Students returning to Harvard this fall may encounter the Office for Diversity, Inclusion, & Belonging, whose mission is to “catalyze, convene, and build capacity for equity, diversity, inclusion, belonging, and anti-racism initiatives .” They might wonder at the difference between “catalyzing” and “convening”; they might ask how much equity you could catalyze just by cutting tuition.
“Inclusion” is usually defined as the way you get “diversity,” the concept to which it’s habitually bound. If diversity is a quantifiable metric—of the racial breakdown of a given workplace, for example—“inclusion” is how you put it into practice. As a McKinsey report puts it, inclusion helps to ensure “accountability among managers, equality and fairness of opportunity, and openness and freedom from bias and discrimination.” The airy academic sincerity of the Harvard office’s mission statement and the McKinsey consultant’s methodical specificity exemplify the peculiar range that “inclusion” manages to achieve. It is at once diversity’s whimsical, unmeasurable sibling, a subjective matter of employees’ and students’ feelings and sense of belonging, and a list of human-resources policy proposals, none of which ever seem to involve a labor union, free tuition, or a robust grievance procedure.
It almost makes you think that the point of “inclusion” initiatives spearheaded by managers is that they never have to end. Why, after all, would one expect bosses to ensure accountability for themselves? Here, the contrast with an older synonym, “integration,” is instructive. Integration, as a word and (at least) as an ideal, is opposed by “segregation”; inclusion, by the much less precise concept of “exclusion.” Integrating a segregated institution attacks its raison d’être, which in the United States was to monopolize power, prestige, and wealth for whites.

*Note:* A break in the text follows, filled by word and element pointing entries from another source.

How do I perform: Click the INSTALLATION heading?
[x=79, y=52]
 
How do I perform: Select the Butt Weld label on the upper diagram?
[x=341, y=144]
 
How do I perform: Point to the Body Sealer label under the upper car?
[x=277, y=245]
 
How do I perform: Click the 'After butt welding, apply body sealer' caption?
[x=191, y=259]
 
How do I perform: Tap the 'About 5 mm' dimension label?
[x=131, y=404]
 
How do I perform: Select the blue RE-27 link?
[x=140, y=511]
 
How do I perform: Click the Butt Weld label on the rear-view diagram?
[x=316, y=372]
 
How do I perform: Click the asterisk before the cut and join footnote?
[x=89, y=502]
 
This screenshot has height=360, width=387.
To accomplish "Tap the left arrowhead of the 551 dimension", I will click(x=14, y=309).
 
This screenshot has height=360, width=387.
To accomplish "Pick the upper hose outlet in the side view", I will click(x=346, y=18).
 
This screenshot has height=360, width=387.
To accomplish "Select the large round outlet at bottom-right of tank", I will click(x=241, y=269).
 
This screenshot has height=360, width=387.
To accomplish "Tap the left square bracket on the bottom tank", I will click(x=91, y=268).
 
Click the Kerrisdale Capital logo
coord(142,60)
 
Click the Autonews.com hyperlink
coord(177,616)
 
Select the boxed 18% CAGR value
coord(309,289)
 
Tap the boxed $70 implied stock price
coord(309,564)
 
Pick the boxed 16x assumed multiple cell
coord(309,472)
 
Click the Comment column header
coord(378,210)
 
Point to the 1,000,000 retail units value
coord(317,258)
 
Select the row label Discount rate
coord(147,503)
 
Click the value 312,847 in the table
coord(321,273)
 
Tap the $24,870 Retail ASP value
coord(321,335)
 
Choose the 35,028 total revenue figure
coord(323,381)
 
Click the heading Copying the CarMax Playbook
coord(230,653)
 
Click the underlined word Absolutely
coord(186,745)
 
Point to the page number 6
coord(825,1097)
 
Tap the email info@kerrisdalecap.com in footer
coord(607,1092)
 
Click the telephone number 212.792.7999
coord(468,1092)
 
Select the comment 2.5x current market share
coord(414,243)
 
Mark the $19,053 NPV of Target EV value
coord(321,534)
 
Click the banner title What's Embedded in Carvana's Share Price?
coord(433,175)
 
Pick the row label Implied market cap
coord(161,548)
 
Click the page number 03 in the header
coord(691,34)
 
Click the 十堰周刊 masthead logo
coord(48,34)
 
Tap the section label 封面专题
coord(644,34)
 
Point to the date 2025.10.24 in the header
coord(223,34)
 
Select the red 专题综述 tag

Integrating it therefore should (at least in theory) change it from the ground up. Making an institution more inclusive, however, just means welcoming more people into it in its current form. A more “inclusive” institution only needs to become a better version of itself. It’s something you should want to be a bigger part of.
Because it does not often identify a responsible party, or a clear cause of the inequality it seeks to remedy, “inclusion” is an apolitical heir to integration. Exclusion can seem like an accident of history, rather than a product of design, and inclusion more a matter of effectiveness than of justice. The suggestion is that “participation” by necessity yields fairness: It is “exclusion” from state and federal government, the professoriate, and the executive suites, rather than those things themselves, that disempowers.
One of the more laughable examples of “inclusion” rhetoric is the story of Sally, a CIA support officer profiled in Diversity & Inclusion at the CIA, a 2014 report by the agency’s Office of Public Affairs. Sally, explains a capsule biography, exemplifies the unconventional life experience that the agency wants to include: No cosseted daughter of the American gentry, she found “resilience” in a childhood spent in a war zone, where she drove armored trucks before she turned 12. There’s just one problem with the story: Her school of hard knocks was 1970s Rhodesia. While the CIA neglects to mention which side young Sally fought on, we can presume from the accompanying stock photo of a white woman that she fought for white minority rule. When “inclusion” can seem to celebrate survivors of the last dying embers of white colonialism, it’s outlived any usefulness it ever had. A question, for would-be CIA agents and others: Do you really want to be included in this?